The Federal District Court for Hawaii recently determined that no violations of the Employee Retirement Income Security Act of 1974, as amended (“ERISA”) were established by the U.S. Department of Labor (“DOL”) in a breach of fiduciary duty action it brought against an ESOP plan sponsor, its board of directors and the selling shareholders. (Walsh vs. Bowers, Civil No. 18-00155 SOM-WRP (D. Hawaii Sept. 17, 2021)
The case involved a transaction that closed in December 2012 in which an employee stock ownership plan (“ESOP”) established by the plan sponsor purchased all of the outstanding shares of stock of the plan sponsor from the shareholders for $40 million. The selling shareholders received written promissory notes from the ESOP that were guaranteed by the plan sponsor.

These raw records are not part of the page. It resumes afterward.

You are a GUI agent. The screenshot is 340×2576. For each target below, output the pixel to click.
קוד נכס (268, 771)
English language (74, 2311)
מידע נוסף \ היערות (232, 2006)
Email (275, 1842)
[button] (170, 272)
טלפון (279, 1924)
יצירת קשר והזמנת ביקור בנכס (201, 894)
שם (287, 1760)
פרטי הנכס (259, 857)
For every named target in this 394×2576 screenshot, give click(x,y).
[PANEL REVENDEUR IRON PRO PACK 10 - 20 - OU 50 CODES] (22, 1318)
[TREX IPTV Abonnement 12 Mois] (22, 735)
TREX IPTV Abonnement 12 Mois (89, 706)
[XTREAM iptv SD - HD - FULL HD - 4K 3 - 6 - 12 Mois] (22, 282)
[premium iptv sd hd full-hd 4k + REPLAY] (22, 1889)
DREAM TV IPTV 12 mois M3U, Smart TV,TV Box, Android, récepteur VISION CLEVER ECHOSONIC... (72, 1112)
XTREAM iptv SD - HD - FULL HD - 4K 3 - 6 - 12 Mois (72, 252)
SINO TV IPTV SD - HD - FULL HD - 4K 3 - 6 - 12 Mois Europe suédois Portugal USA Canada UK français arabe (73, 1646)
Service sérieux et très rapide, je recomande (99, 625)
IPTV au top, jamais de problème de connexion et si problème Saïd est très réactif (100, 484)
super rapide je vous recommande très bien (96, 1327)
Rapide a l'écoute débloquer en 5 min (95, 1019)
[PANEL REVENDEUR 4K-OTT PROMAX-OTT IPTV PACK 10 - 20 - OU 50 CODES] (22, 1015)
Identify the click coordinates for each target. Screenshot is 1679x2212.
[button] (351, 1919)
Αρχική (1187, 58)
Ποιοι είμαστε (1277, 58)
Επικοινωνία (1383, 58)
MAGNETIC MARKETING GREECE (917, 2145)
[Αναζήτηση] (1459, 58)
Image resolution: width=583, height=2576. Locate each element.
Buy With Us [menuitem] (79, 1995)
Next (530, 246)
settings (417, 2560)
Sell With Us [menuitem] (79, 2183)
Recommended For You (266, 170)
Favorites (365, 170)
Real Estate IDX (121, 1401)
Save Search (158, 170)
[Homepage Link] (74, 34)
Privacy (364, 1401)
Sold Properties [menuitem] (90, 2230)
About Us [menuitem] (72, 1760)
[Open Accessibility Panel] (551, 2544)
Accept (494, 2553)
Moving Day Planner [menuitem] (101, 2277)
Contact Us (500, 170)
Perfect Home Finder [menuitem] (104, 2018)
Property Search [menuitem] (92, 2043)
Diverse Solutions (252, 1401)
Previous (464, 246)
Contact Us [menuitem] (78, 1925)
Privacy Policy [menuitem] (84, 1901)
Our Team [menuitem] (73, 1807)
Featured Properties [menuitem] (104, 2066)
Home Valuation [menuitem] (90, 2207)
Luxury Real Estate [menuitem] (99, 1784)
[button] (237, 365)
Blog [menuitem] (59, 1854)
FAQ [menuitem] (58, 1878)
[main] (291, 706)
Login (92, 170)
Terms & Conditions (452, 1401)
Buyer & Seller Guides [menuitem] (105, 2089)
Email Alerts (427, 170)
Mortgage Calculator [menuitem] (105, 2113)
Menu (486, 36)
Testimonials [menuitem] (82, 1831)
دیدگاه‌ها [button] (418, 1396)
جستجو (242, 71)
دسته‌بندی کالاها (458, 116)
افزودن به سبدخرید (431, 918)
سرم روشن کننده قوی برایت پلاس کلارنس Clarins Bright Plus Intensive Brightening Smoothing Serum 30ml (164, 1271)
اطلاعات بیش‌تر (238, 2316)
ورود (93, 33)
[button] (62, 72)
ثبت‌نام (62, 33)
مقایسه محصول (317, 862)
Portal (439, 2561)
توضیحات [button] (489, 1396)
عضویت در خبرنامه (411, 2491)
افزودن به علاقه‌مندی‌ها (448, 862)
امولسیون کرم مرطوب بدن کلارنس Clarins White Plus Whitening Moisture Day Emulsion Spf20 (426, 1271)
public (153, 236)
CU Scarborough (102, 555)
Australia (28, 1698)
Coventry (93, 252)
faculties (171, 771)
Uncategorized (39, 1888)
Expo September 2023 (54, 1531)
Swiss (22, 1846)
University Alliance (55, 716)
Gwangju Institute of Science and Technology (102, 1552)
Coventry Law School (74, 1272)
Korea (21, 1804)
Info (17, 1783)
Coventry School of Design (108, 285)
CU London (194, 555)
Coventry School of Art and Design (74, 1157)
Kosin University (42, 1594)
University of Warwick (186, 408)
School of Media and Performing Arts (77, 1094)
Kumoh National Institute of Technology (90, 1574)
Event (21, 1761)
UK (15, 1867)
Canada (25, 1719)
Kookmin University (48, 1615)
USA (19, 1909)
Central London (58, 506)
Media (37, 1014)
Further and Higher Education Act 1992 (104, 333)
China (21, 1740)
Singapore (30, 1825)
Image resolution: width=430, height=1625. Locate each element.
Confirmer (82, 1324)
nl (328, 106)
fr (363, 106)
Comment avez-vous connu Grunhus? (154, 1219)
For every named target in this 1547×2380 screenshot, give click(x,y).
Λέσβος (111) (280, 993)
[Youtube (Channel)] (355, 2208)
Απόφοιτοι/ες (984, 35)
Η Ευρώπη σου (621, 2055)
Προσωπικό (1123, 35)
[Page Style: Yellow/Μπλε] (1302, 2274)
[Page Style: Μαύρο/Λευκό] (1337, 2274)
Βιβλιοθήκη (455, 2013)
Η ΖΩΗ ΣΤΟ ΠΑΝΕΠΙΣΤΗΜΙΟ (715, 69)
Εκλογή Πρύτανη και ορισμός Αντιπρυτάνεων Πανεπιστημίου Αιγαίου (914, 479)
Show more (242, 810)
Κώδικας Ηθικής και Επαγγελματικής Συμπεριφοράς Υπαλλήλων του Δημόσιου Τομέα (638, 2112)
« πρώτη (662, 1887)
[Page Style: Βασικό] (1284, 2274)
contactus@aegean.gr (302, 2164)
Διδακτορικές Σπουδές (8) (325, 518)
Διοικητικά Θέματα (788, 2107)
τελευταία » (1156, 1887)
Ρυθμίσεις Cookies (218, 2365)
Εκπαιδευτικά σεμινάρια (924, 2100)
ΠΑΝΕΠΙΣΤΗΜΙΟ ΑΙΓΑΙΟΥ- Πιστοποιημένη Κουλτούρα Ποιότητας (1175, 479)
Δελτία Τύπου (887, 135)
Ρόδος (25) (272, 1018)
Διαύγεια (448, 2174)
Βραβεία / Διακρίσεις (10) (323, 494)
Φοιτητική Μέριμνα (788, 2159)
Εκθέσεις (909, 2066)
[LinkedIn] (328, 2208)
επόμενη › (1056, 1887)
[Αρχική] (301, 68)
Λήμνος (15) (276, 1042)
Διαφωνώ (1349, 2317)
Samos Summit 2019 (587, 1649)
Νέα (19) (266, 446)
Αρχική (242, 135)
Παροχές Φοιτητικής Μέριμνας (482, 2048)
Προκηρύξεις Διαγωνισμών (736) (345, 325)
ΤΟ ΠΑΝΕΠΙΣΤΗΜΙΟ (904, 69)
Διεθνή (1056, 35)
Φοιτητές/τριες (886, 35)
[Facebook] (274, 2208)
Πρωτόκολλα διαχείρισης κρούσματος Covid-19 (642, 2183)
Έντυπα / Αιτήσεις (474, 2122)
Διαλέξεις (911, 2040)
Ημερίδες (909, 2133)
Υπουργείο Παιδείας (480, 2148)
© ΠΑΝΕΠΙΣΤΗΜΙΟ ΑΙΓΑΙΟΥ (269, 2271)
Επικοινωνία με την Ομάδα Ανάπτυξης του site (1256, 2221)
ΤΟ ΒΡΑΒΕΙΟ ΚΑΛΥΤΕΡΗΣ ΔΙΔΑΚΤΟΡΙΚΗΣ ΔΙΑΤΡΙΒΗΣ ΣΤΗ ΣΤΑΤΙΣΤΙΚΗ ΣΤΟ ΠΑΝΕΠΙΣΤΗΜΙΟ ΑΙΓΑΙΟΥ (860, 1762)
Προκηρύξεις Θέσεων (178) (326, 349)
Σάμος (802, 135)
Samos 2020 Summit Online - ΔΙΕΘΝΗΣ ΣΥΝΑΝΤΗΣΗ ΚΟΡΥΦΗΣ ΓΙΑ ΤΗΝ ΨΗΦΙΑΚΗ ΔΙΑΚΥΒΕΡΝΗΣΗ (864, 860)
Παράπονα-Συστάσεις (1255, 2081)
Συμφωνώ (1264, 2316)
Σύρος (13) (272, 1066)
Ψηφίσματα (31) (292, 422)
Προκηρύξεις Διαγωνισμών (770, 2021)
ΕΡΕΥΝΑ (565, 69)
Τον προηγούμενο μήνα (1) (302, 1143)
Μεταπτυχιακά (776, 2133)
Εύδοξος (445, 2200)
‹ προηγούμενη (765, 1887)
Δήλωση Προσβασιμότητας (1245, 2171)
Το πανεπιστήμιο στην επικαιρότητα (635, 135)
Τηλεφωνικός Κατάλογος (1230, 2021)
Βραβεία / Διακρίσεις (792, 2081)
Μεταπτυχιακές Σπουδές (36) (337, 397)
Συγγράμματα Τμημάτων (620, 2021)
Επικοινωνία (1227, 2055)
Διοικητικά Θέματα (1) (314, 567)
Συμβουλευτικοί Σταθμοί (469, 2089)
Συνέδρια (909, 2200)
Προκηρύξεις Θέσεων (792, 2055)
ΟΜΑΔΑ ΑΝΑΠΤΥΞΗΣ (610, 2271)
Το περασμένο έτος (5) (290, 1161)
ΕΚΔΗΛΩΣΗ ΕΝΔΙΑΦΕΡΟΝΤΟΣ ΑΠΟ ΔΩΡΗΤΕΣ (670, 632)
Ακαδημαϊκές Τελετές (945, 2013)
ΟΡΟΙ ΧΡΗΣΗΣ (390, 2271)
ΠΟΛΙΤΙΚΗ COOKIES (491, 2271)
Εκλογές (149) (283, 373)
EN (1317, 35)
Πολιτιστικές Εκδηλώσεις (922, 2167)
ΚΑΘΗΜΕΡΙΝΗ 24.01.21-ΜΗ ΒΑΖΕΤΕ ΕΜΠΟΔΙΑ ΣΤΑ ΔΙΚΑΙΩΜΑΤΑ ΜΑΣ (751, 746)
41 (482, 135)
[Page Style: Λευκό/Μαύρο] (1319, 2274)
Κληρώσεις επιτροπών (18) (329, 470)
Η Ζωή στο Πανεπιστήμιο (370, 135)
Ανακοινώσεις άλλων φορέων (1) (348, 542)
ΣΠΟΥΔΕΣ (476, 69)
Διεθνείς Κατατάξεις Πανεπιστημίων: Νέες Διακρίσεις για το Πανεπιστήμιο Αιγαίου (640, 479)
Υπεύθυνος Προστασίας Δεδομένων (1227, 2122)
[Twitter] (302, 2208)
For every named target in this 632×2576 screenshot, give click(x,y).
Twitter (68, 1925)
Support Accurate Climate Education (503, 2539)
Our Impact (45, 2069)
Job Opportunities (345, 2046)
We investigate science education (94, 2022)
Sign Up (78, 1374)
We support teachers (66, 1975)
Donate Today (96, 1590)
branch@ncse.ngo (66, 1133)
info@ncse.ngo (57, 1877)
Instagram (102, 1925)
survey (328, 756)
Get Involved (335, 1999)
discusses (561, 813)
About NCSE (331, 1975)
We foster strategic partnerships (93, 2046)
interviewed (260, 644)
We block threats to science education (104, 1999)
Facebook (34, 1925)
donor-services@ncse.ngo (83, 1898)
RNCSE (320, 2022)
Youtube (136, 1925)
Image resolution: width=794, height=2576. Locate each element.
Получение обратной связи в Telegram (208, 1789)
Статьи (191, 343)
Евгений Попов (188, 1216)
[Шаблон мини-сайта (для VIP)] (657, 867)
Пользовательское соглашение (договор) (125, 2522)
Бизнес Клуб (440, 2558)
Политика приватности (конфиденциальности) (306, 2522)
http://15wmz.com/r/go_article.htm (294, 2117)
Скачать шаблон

Following the transaction, the DOL alleged that the ESOP overpaid for the stock and further alleged a breach of fiduciary duty by each of the ESOP’s trustee and the plan sponsor’s board of directors. Finally, the DOL alleged that the ESOP and the selling shareholders were involved in a non-exempt prohibited transaction.
After a 5-day trial, the Court determined that no ERISA violations had been established by DOL. The Court analyzed the compelling expert testimony on valuation of the stock purchased by the ESOP as well as the process followed by the ESOP’s trustee in connection with the transaction. The Court determined that DOL had not established that the ESOP overpaid for the stock and that the Plan sponsor board of directors had not breached their fiduciary duties under ERISA. (The ESOP trustee settled with DOL prior to the trial).
Polsinelli shareholder Gregory Brown testified as a fiduciary process expert on behalf of the defendant directors and selling shareholders, together with valuation experts engaged by the trial defense law firm, contributing to the victory for the defendants.